### SOURCE TEXT
·····

PORTLAND, Ore., Feb. 2 — Embattled figure skater Tonya Harding struggled through practice today, rival Nancy Kerrigan passed muster before a special committee and 13-year-old Michelle Kwan was told she would go to Norway to prepare for the Olympics in case a spot on the U.S. team became available.

And, although the life of the grand jury investigating the attack on Kerrigan at the U.S. Olympic trials in January has been extended through March 31, U.S. Figure Skating Association and U.S. Olympic Committee officials apparently are moving toward a decision on Harding's Olympic future.

A five-member USFSA committee investigating Harding's involvement in the alleged plot to attack Kerrigan has been meeting this week to make a recommendation regarding Harding's Olympic team status. The panel's report, which is expected to come by Saturday, could result in Harding's suspension from the team by USFSA President Claire Ferguson. Even if the USFSA decided it had sufficient information to suspend Harding, Harding would have a 30-day window to appeal the suspension to the USOC, or to seek an injunction in U.S. courts that would allow her to remain on the team.

If such a scenario developed, the USFSA would be taking a strong stand against Harding's behavior regarding the Kerrigan assault, without depriving her of her right to due process or the ability to compete. In the end, though, Harding's status would still be decided by the USOC appeal process or, as a last resort, the courts.

Dennis Rawlinson, one of Harding's attorneys, tonight told the NBC news program "Now" that he "was not comfortable at this point threatening legal action" against the USOC. But if the 30-day USOC appeal process comes into play, Rawlinson added, "It's my understanding that that would not affect her participation in the Olympics."

Meanwhile, Jeff Gillooly — Harding's ex-husband and one of four men arrested in the alleged plot — was interviewed for two hours by FBI agents and Multnomah County Sheriff's Department detectives.

·····

### RECORD SET
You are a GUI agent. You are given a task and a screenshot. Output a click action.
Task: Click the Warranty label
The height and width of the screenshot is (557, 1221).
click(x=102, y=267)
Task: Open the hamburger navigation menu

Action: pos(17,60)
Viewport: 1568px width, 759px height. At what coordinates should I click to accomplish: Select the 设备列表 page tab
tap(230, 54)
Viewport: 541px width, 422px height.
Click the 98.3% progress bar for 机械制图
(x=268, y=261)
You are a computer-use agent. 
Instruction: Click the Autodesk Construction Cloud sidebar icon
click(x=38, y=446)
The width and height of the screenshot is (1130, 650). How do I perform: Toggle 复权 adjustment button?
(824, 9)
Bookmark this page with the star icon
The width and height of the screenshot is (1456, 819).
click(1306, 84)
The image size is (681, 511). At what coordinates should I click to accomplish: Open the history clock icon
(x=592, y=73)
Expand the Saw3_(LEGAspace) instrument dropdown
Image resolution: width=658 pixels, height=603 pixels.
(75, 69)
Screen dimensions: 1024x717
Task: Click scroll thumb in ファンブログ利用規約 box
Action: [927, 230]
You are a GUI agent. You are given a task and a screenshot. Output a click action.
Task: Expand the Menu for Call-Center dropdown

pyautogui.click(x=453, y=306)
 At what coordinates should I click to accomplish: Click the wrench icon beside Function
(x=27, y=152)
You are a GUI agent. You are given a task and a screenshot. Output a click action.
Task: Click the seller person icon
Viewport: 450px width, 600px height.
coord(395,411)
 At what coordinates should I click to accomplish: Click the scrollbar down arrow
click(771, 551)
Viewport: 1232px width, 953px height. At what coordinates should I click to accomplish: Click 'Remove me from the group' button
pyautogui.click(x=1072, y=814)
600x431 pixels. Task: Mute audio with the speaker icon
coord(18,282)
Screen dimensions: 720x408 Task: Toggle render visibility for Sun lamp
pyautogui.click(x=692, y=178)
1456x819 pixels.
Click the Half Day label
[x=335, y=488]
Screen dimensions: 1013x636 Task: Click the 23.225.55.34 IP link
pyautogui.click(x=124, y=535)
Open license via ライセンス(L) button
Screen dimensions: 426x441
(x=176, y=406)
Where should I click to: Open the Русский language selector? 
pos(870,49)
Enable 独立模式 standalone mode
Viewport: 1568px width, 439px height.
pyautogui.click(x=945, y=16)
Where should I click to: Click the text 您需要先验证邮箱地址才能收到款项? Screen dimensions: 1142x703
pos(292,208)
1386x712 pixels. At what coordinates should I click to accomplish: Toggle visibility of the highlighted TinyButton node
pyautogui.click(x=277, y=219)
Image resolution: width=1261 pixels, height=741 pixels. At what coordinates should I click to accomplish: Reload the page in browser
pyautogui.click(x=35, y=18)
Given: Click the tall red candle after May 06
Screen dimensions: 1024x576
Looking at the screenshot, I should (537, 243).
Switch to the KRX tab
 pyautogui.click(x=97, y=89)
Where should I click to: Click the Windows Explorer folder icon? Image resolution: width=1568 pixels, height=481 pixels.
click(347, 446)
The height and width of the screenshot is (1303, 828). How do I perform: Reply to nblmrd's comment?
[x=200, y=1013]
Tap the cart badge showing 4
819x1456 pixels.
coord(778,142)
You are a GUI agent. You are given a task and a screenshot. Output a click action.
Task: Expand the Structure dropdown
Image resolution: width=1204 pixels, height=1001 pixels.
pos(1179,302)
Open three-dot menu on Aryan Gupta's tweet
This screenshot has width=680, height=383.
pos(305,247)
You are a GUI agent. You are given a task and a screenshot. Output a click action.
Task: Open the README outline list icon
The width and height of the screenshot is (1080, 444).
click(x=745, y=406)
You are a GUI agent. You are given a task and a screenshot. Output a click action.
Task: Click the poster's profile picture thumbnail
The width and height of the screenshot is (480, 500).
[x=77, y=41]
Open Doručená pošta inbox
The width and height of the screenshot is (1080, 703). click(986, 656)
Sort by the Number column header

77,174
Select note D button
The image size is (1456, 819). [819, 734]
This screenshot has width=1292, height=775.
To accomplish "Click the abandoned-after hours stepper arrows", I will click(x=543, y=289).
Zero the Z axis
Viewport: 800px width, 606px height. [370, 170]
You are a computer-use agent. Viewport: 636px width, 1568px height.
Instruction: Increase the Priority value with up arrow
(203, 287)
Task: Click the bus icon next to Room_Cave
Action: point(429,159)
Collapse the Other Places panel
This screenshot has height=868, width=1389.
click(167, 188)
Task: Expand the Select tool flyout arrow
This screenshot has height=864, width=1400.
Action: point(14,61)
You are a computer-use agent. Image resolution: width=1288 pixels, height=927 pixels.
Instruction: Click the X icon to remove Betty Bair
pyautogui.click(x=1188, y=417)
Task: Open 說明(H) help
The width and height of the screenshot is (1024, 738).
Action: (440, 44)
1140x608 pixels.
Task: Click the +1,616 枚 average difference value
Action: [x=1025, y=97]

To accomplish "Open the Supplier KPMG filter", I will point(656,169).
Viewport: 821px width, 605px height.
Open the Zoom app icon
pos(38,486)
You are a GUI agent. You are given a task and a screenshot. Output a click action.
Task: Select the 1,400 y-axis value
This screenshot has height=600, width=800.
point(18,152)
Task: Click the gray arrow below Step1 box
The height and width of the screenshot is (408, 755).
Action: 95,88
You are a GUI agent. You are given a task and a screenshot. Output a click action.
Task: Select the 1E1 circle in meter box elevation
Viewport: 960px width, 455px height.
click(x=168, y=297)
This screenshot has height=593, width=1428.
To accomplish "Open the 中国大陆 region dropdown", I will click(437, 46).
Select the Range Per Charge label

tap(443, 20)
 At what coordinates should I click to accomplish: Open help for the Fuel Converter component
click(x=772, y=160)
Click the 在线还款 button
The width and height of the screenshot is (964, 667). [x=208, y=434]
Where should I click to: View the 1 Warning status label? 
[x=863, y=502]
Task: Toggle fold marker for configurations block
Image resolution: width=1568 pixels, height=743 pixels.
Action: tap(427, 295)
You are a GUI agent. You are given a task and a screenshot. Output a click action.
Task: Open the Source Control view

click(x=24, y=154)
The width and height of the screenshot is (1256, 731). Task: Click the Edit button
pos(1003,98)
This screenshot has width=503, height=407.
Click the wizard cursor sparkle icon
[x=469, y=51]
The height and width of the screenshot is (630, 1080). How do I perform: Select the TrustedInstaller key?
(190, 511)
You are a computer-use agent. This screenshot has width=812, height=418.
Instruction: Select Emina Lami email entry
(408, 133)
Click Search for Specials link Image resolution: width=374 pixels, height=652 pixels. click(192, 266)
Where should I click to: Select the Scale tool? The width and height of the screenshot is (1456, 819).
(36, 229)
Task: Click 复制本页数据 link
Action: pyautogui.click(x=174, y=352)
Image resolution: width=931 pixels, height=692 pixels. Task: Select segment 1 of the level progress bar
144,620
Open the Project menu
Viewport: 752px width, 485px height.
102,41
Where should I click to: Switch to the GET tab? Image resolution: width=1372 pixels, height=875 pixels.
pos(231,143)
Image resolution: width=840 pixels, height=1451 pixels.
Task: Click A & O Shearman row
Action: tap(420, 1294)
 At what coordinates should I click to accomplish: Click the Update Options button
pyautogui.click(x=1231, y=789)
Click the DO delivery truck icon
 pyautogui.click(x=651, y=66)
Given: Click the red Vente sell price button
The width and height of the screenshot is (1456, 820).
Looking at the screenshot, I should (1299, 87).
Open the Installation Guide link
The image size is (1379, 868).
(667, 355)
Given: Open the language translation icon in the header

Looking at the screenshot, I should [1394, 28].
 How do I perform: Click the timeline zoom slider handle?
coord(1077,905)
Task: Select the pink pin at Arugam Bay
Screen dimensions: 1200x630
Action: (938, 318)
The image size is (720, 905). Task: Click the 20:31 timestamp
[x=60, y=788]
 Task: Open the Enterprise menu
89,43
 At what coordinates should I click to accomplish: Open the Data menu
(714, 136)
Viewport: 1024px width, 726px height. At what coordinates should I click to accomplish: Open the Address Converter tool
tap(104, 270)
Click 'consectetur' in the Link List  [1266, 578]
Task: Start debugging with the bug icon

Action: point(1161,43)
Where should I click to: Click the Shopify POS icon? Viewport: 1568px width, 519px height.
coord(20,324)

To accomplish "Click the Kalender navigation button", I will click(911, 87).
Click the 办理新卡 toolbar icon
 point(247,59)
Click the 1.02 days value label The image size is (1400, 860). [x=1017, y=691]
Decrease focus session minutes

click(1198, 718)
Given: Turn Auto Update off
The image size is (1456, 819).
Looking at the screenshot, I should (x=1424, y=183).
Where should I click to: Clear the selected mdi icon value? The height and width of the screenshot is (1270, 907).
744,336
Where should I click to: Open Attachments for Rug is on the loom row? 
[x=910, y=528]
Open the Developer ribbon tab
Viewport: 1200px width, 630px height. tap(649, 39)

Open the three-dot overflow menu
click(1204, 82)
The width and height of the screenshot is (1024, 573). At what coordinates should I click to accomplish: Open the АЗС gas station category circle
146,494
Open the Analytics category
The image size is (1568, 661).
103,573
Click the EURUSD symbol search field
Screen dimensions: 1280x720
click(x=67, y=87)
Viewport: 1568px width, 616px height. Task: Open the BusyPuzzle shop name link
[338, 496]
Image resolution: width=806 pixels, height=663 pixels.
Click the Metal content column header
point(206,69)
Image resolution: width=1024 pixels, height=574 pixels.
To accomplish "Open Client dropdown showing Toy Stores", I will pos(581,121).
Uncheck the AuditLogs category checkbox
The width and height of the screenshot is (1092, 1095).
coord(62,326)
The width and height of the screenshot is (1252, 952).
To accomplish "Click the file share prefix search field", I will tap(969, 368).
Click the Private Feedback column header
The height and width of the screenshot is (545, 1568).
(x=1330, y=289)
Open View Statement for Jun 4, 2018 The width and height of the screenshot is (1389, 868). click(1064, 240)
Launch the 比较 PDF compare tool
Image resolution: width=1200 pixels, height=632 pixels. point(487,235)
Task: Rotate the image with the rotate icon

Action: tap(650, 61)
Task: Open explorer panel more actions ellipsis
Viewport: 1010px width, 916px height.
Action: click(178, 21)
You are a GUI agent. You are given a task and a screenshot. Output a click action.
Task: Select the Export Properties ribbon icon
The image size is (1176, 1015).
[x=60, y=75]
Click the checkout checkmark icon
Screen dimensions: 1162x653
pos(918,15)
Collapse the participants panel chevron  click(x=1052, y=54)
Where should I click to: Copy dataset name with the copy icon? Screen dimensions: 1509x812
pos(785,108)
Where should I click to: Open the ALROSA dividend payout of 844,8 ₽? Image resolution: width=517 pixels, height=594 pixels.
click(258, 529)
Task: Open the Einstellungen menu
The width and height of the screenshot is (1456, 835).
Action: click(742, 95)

·····

### GIVEN TASK 1
Find each line in the rows that contains the word "computer", and copy those lines in full.
### GIVEN TASK 2
Write the next part of the news article about Tonya Harding and the Kerrigan attack, picking up after its last sentence.
The rows are unrelated to the news article about Tonya Harding.

### RIGHT ANSWER 1
You are a computer-use agent. 
You are a computer-use agent. Viewport: 636px width, 1568px height.
You are a computer-use agent. Image resolution: width=1288 pixels, height=927 pixels.
You are a computer-use agent. This screenshot has width=812, height=418.

### RIGHT ANSWER 2
Norman Frink, chief deputy district attorney of Multnomah County, said that Gillooly was being interviewed "as part of the ongoing investigation."

Today, one day after her ex-husband publicly implicated her in the alleged plot, Harding resumed practice, albeit briefly.

Harding began practice about 40 minutes later than usual because the battery in her truck had died. A network television crew helped her start the truck.

During her 30-minute practice at the Clackamas Town Center shopping mall outside Portland, Harding, who suffers from asthma, coughed frequently, fell twice and complained for the second straight day that flashbulbs were distracting her. She left without speaking to reporters.

On Tuesday, Gillooly pleaded guilty to one count of racketeering for his role in the assault on Kerrigan, who was struck above the knee with a metal baton on Jan. 6 at Cobo Arena in Detroit.

In return for a two-year sentence in federal prison and a $100,000 fine, Gillooly agreed to plead guilty, and to cooperate with authorities as they continue to interview persons in connection with the attack on Kerrigan.

Asked whether Harding would be asked to appear before the grand jury soon, chief deputy district attorney Frink declined comment.

He said that he was in daily contact with Robert C. Weaver, Harding's attorney, "and I can't comment on anything that might result from those conversations."

Meanwhile, at her practice rink in Dennis, Mass., Kerrigan skated her short and long program for a special panel, which gave her the go-ahead to skate in the Olympics. Kerrigan's spot on the U.S. team was contingent on a successful performance before this committee.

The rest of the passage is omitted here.